▸ **Exercise**:
According to the passage on wine country gardens, how many varieties of basil grow in the raised beds of The Prisoner Wine Company's St. Helena courtyard garden?
>> begin Selected extract
Need inspiration? Look to the edible gardens of Northern California’s wine country, which are brimming with these and hundreds of other fruits and vegetables. Much like the adrenaline rush vineyard managers feel at the start of the grape harvest, master gardeners from Livermore’s Wente Vineyards to Sonoma’s Stone Edge Farm Estate Vineyards & Winery are buzzing with optimism as they bring in pristine produce for the estate kitchens’ veggie-centric dishes.

How do they know what to grow? They collaborate with the estate’s restaurant chef or culinary director as early as January, poring over specialized seed catalogs that are the “ultimate dream books” for people who love to eat and garden, says Napa master gardener and food writer Janet Fletcher.

Her new cookbook, “Gather: Casual Cooking from Wine Country Gardens” (Jennifer Barry Design Books, $45), reveals the stunning culinary gardens of 13 Northern California wineries, from the mountain farmlike garden maintained by Clif Family Winery in St. Helena to the Mediterranean-inspired grounds at Skipstone in Geyserville, along with pro gardening tips and more than 65 tantalizing recipes, such as Mixed Chicory Caesar with “Cacio e Pepe” Croutons and Little Gem Lettuces with Radishes, Fennel and Verjus-Umeboshi Vinaigrette.

“When it comes to salads, winery chefs are big fans of bitter greens, watermelon radishes and herbs,” Fletcher says. By her count, the deep raised beds inside The Prisoner Wine Company’s St. Helena courtyard garden contain a dozen varieties of basil alone, including rare Persian Basil and Green Goddess Basil. “They add that intrigue of herbal perfume to everything,” she says.

Herbs are also plentiful at Stone Edge Farm, where an acre of organic fruit trees and vegetable and flower beds yields thousands of pounds a year for EDGE, the estate’s sustainably focused and globally inspired restaurant. Housed inside a Victorian home and run by culinary director Fiorella Butron with chefs John McReynolds and Mike Emanuel, EDGE produces plates that resemble little works of art, showcasing garden director Colby Eierman’s cornucopia of colorful and aromatic supplies.
>> end Selected extract
>> begin Data shown
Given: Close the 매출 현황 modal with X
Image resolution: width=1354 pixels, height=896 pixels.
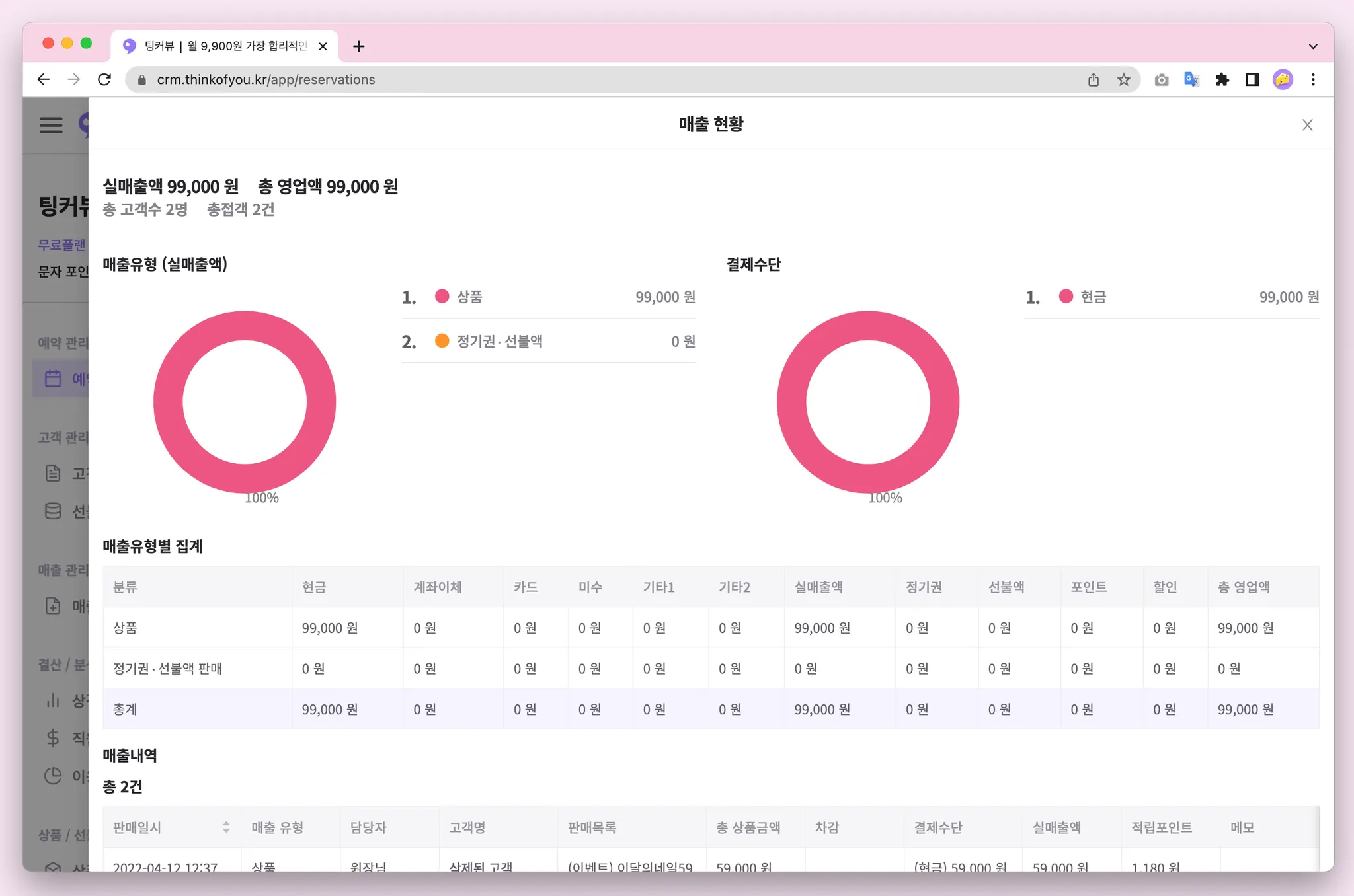Looking at the screenshot, I should tap(1307, 125).
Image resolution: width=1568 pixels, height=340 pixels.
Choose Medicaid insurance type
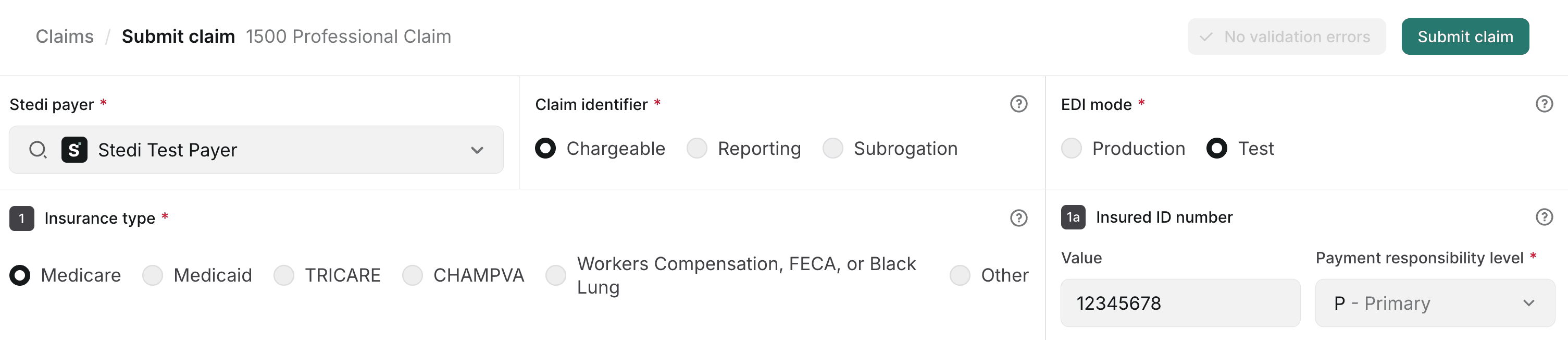152,275
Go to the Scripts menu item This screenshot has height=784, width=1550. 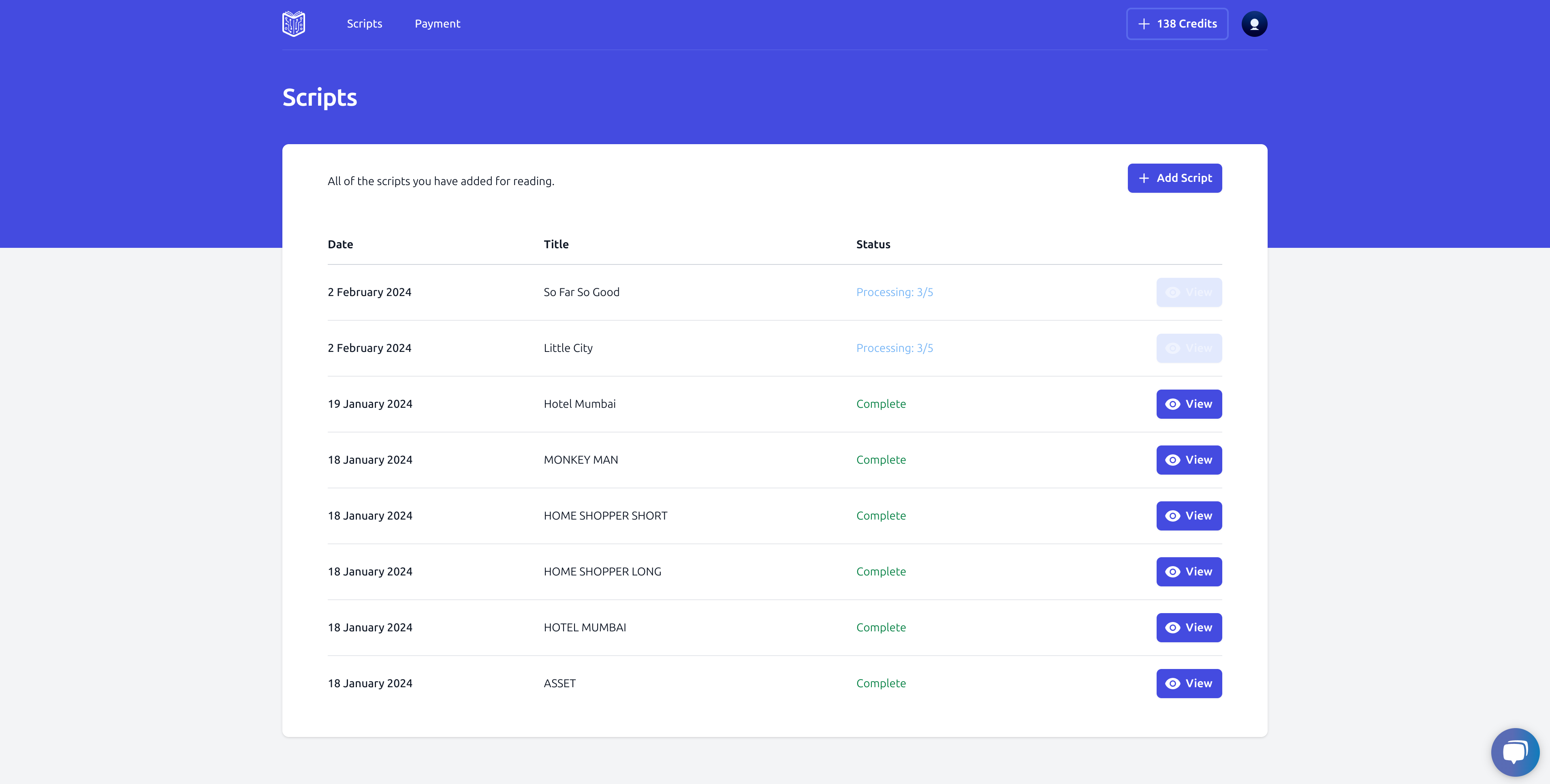coord(364,24)
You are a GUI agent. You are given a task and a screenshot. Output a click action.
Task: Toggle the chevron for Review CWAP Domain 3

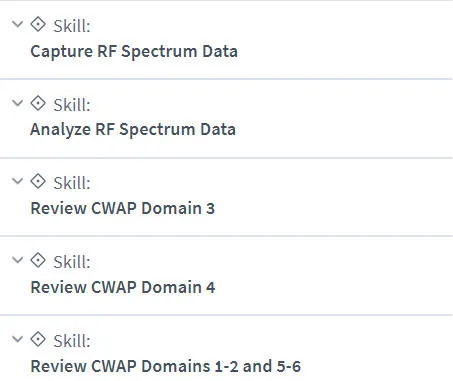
>> end Data shown
▸ **Finished task**:
A dozen varieties.